Full Model Guide: meta-llama/Llama-Guard-3-8B
meta-llama/Llama-Guard-3-8B
Summary
Llama Guard 3 (8B) is an open-source large language model from Meta designed for content moderation and safety classification. It evaluates user-generated text across categories such as hate speech, harassment, violence, and misinformation.

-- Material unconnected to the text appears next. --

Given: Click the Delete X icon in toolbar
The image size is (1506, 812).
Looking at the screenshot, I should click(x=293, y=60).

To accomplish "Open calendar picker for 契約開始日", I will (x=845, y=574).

Now available in the SeekrFlow model library, this model can be deployed to flag unsafe content in chat, social platforms, RAG pipelines, and agent interactions.
-
Moderation Type: Text-based classification
-
Taxonomy: MLCommons Responsible AI (22-category hazard set)
-
Usage Context: Real-time inference or post-hoc content safety auditing
Helpful Links:

Key Features
- 22 Risk Categories
Based on MLCommons Responsible AI taxonomy (e.g., hate, violence, self-harm, sexual content, etc.) - Supports 1st or 2nd Person Framing
Detects unsafe content from either user or assistant messages - Multi-language Capable
While optimized for English, can moderately generalize to Spanish, French, German, etc. - Simple Prompt Format
Uses a clean, JSON-like input for user and assistant messages - Open-source, Lightweight Model
Uses the 8B Llama 3 base model for relatively fast, deployable inference
Target Input Type
- Text-based user or assistant messages (chat-based systems, generative agents, Q&A apps)

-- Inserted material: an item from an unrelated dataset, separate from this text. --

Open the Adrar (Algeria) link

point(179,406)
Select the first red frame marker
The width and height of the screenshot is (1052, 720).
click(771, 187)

- Supports both single message and multi-turn conversation review
- Not built for audio or video moderation — text only
Taxonomy Categories (MLCommons Hazard Set)
The model classifies text using the MLCommons Responsible AI hazard taxonomy, including:
-
Hate
-
Harassment
-
Sexual content
-
Self-harm
-
Violence
-
Criminal planning
-
Weapons
-
Drugs
-
Alcohol
-
Misinformation
-
Health misinfo
-
Legal misinfo
-
Spam
-
Profanity
-
Insults
-
Graphic content
-
NSFW
-
Solicitation
-
Extremism
-
Privacy violation
-
Malicious code
-
Financial harm
Each category returns a "safe" or "unsafe" label.
Languages Supported
- Primary: English
- Partial Generalization: Spanish, French, German, Portuguese, Italian, Dutch, etc.
- Model has not been fine-tuned for multi-language safety, so results may vary across languages.
How to Use in SeekrFlow (Step-by-Step)
- Deploy the Model
- Go to SeekrFlow Model Library
- Deploy
meta-llama/Llama-Guard-3-8B
- Copy the model ID
- Format Your Input
- Use the structured message format:
{
"messages": [
{"role": "user", "content": "Hey, you suck and I hate you."}
]
}
- Run Inference via SDK or API
- Pass the
messages
array with your deployed model ID - Results will return one or more
unsafe
category flags
- Handle Unsafe Output
- Optional: Block, redact, route to human review, or rephrase based on categories flagged
Model Prompt Format & Best Practices
Input Format
{
"messages": [
{ "role": "user", "content": "..." },
{ "role": "assistant", "content": "..." }
]
}
- Can include just user input or both user + assistant responses
- Order matters; system assumes a back-and-forth conversation
Output Format
{
"unsafe": true,
"categories": {
"hate": true,
"violence": false,
"harassment": true,
...
}
}
Best Practices
- Keep messages short (single utterance or <300 tokens)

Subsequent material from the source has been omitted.